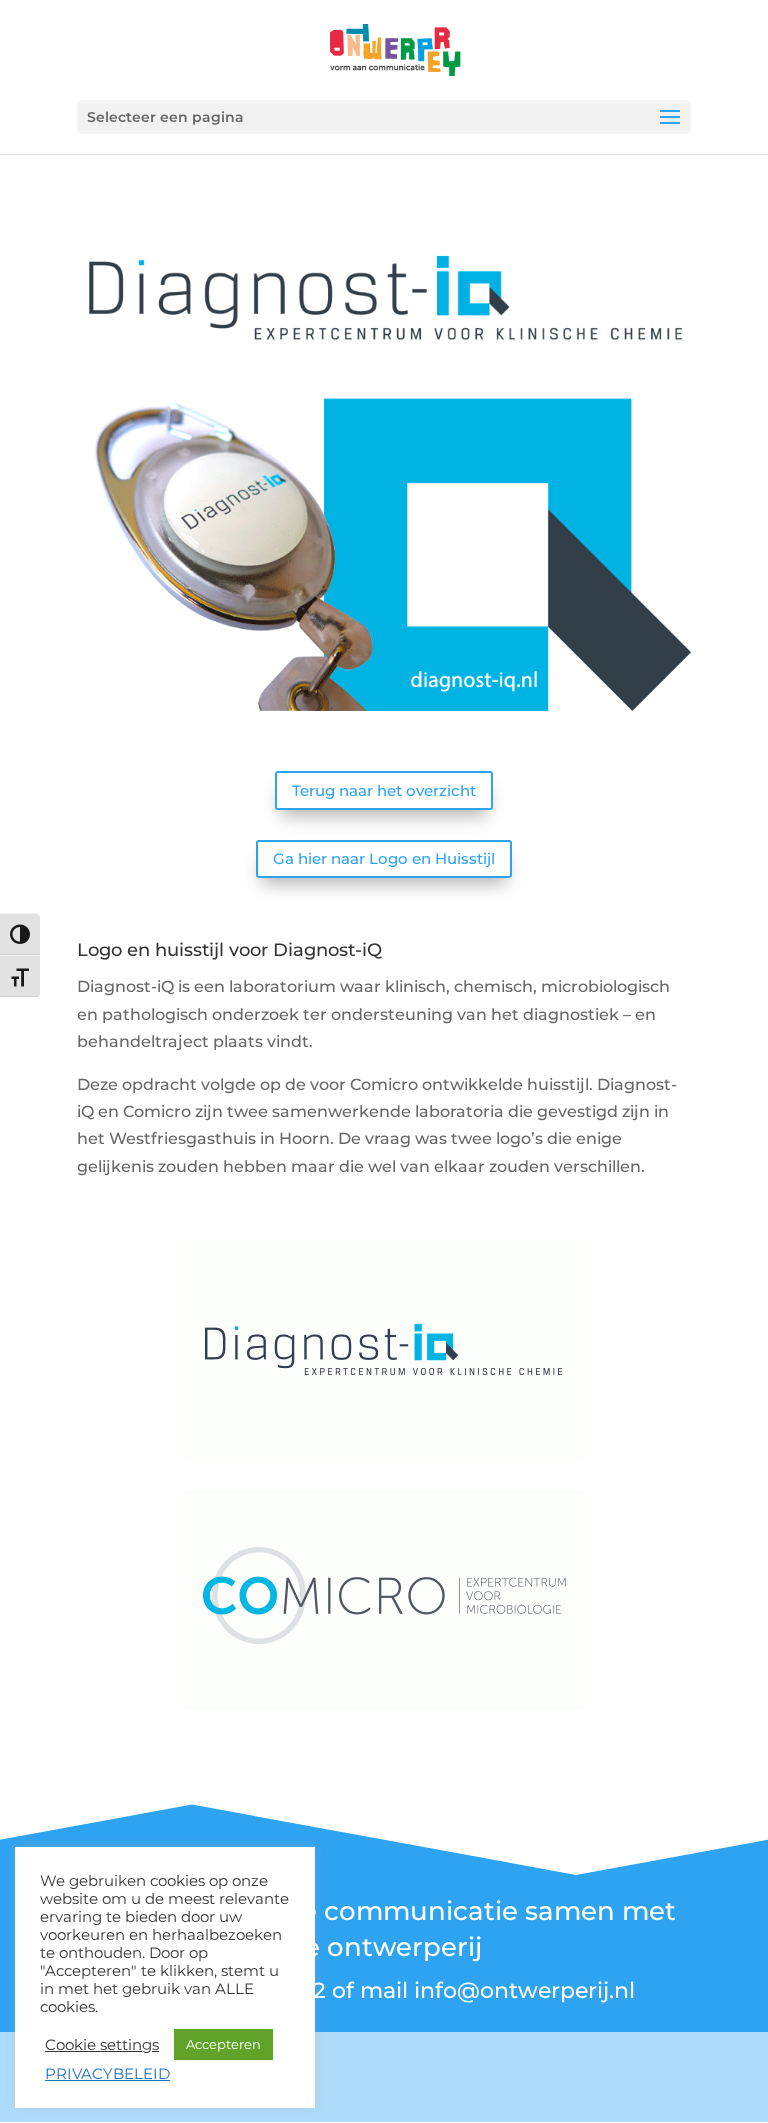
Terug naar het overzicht (384, 790)
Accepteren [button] (223, 2044)
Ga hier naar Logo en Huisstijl (384, 858)
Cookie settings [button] (102, 2045)
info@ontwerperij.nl (524, 1990)
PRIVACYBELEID (107, 2074)
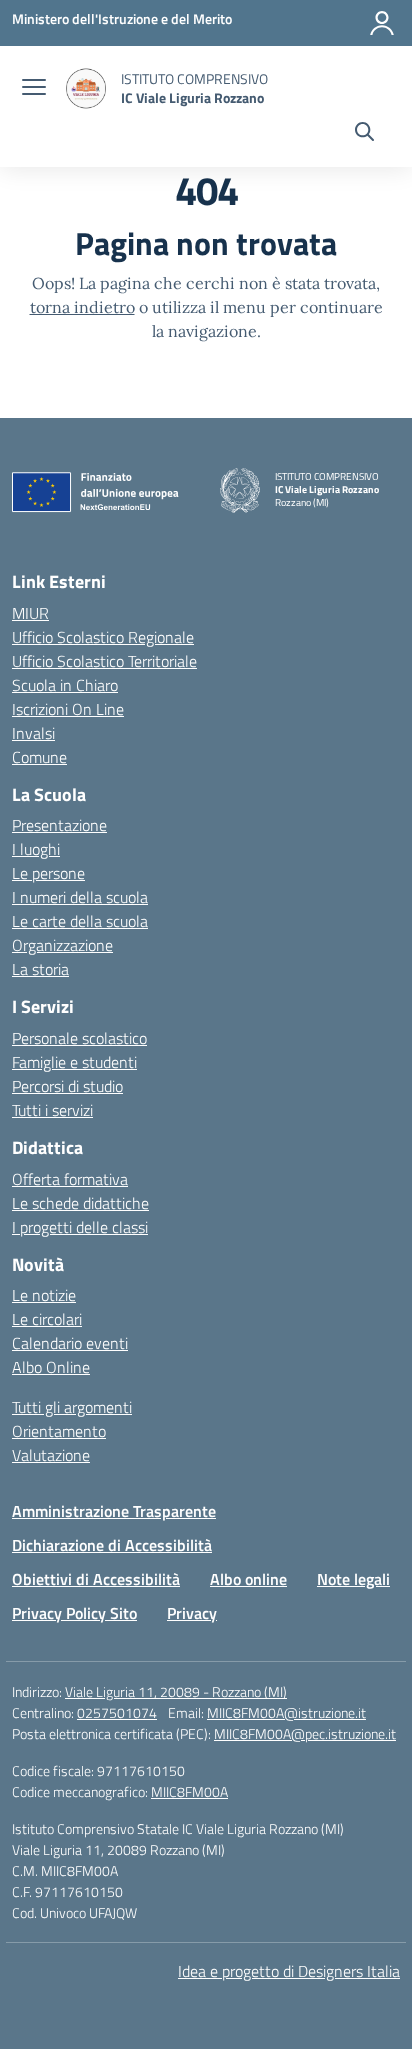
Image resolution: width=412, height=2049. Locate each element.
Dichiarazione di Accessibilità (112, 1545)
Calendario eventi (70, 1343)
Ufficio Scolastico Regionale (103, 637)
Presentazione (59, 825)
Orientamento (59, 1431)
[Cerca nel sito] (364, 134)
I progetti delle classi (80, 1227)
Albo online (248, 1579)
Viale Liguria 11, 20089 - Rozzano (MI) (176, 1691)
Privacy (192, 1613)
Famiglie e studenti (74, 1062)
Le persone (48, 873)
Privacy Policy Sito (74, 1613)
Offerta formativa (70, 1179)
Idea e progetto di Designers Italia (289, 1971)
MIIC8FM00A (189, 1791)
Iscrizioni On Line (68, 709)
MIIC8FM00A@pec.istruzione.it (305, 1733)
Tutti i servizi (52, 1110)
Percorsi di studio (67, 1086)
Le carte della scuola (80, 921)
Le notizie (44, 1295)
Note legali (353, 1579)
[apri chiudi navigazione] (34, 89)
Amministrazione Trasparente (114, 1511)
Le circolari (47, 1319)
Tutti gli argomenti (72, 1407)
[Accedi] (382, 23)
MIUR (30, 613)
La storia (40, 969)
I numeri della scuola (80, 897)
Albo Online (51, 1367)
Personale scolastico (79, 1038)
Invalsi (33, 733)
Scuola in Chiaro (65, 685)
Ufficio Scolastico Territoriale (104, 661)
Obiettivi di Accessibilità (96, 1579)
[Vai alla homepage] (86, 88)
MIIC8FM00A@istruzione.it (286, 1712)
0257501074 (117, 1712)
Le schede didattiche (80, 1203)
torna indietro (82, 307)
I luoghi (36, 849)
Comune (39, 757)
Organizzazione (62, 945)
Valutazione (51, 1455)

[Problem requirements]: Identify all lines in the records above with the word "Accessibilità".

[Result of the task]:
Dichiarazione di Accessibilità (112, 1545)
Obiettivi di Accessibilità (96, 1579)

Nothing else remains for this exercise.